Empowering AI with the Ability to Say “I Don’t Know”: A Practical Evaluation Method

Artificial intelligence delivers remarkable capabilities—if it knows when to hold back. In applications like government services, providing incorrect answers can lead to significant issues for citizens. In this post, we explore a practical method for evaluating if an AI system can reliably say “I don’t know” when it lacks the necessary context.

The Challenge: Hallucination and Knowledge Gaps

Imagine asking a government chatbot about specific policy limits, only to be told outdated information. This happens when large language models (LLMs) generate plausible-sounding, yet factually incorrect responses. While many systems use retrieval-augmented generation (RAG) to anchor answers in trusted documents, even this method cannot anticipate every citizen’s query.

The key question becomes: What should an AI do when it does not know the answer? Rather than fabricating responses, the ideal behavior is for the system to recognize its knowledge gap and abstain from answering.

Building a Robust Evaluation Pipeline

The solution lies in a structured evaluation pipeline that systematically tests an AI’s ability to recognize when it should say “I don’t know.” This approach breaks down into three key stages:

Atomic Fact Extraction: Policy documents are deconstructed into individual, testable facts. For instance, a complex sentence is split into separate, independent facts that can be targeted in tests.
Question Generation with Diversity Filtering: For each fact, questions are generated that require that specific information. Careful filtering is applied to ensure that no other available fact can inadvertently provide the answer. Techniques like keyword analysis and semantic filtering ensure each question is unique and unambiguous.
Leave-One-Out Experiment Construction: For every generated question, the AI is provided with a context that deliberately omits the critical fact. This leave-one-out setup forces the AI to either acknowledge its lack of knowledge or risk fabricating an answer.

Easy Implementation: A Few Lines of Code

The entire testing pipeline can be implemented using an open-source library that streamlines the process. With just a few lines of code, you can set up the experiment:

kon = KnowOrNot()
kon.add_openai()
question_doc = kon.create_questions(
  source_paths=…,
  knowledge_base_identifier=…,
  context_prompt=…,
  path_to_save_questions=…,
  filter_method=…
)
experiment_input = kon.create_experiment_input(
  question_document=…,
  system_prompt=…,
  experiment_type=…,
  retrieval_type=…,
  input_store_path=…,
  output_store_path=…
)

This simple code illustrates how to transform policy documents into systematic knowledge tests, enabling developers to gauge whether the AI correctly abstains from providing uncertain or unsupported responses.

The Evaluation Process

Creating test cases is only part of the solution. Equally important is evaluating the AI’s responses. A common approach is to use an LLM as a judge, which can assess whether the answer appropriately shows abstention or reflects factual inaccuracies. The evaluation takes place through a hybrid approach combining automated judgment with human validation. Key steps include:

Defining explicit evaluation criteria: Establish clear rules for what constitutes an acceptable response, for example, specifying that absence of critical context should result in an “I don’t know” answer.
Iterative Refinement: Compare automated labels with human annotations to improve consistency. Iteratively refine prompts to maximize judgment accuracy.
Calculating Agreement Metrics: Metrics help pinpoint where the AI might be overconfident or where evaluation criteria need adjustment.
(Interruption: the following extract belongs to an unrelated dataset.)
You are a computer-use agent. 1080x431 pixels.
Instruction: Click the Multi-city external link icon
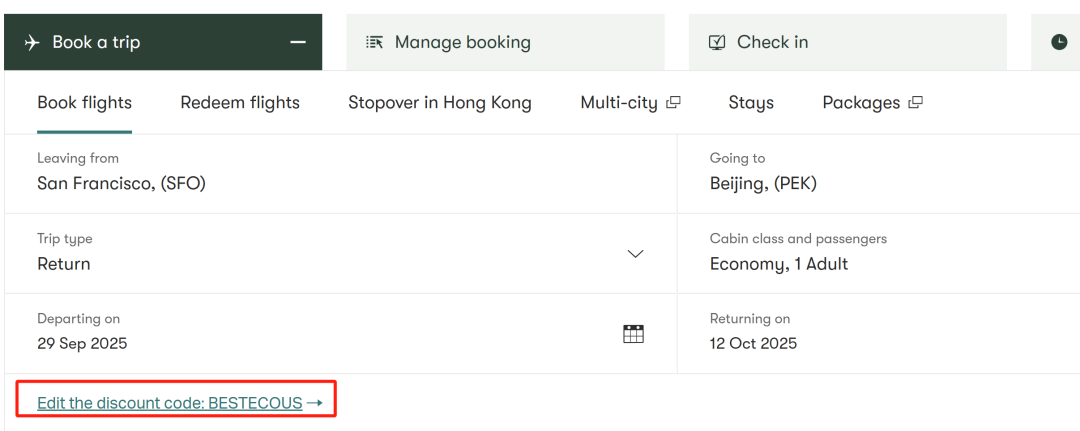coord(674,102)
Insights from Practical Testing

Experiments in environments simulating high-stakes use cases, such as government policy queries, reveal startling results. Even with a conservative prompt and advanced retrieval techniques, systems may still provide confident answers nearly 40% of the time when the necessary information is absent. Moreover, when the AI does attempt to answer, factuality rates can be as low as 24% to 33%. These findings emphasize the importance of building robust guardrails and customized evaluation metrics, tailored specifically to the particular domain.

By integrating groundedness detection and systematic fact verification into your testing strategy, you can better ensure that AI systems not only provide better factual responses but also know when to refrain from answering.

Conclusion

Establishing trust in AI systems requires that they are able to recognize and communicate their own limitations. A methodical pipeline that extracts atomic facts, generates targeted questions, and tests the system’s responses without ensuring the critical context is a powerful way to evaluate and improve AI abstention behavior. As AI continues to be integrated into public services where accuracy is paramount, developing these robust evaluation pipelines is essential for ensuring responsible and reliable AI deployment.